▶ _RECORDS TO USE_:
........

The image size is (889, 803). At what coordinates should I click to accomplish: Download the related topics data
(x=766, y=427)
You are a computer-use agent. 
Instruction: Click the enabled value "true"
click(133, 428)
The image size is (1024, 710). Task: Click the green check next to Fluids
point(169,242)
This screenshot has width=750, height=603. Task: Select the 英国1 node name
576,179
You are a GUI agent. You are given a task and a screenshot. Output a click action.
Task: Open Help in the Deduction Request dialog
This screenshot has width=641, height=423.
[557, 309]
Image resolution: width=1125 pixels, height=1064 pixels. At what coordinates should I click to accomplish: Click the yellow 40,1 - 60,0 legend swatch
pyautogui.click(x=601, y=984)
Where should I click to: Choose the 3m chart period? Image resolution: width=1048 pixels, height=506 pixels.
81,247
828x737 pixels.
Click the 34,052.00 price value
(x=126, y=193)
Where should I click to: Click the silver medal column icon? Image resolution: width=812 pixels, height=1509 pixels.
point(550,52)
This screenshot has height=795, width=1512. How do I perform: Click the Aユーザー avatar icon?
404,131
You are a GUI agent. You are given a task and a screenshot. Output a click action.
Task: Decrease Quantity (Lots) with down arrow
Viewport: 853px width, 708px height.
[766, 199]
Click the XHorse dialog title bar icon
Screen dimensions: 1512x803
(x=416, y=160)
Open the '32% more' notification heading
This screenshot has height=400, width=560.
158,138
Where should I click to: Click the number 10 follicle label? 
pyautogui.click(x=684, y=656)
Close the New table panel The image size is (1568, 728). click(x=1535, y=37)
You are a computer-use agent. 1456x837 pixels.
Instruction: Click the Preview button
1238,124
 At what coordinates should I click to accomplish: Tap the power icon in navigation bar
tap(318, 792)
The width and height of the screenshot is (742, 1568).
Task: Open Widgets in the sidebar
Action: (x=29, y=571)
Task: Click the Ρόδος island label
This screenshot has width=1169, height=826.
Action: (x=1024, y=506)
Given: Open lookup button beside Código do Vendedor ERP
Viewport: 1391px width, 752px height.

........

▶ _WRITTEN PROBLEM_:
In the material, take the lines starting with the line with "Image resolution: width=1125" and going on through the line with "pyautogui.click(x=601, y=984)". Write out only those lines, with "yellow" swapped for "blue" and nothing else changed.

▶ _WRITTEN SOLUTION_:
Image resolution: width=1125 pixels, height=1064 pixels. At what coordinates should I click to accomplish: Click the blue 40,1 - 60,0 legend swatch
pyautogui.click(x=601, y=984)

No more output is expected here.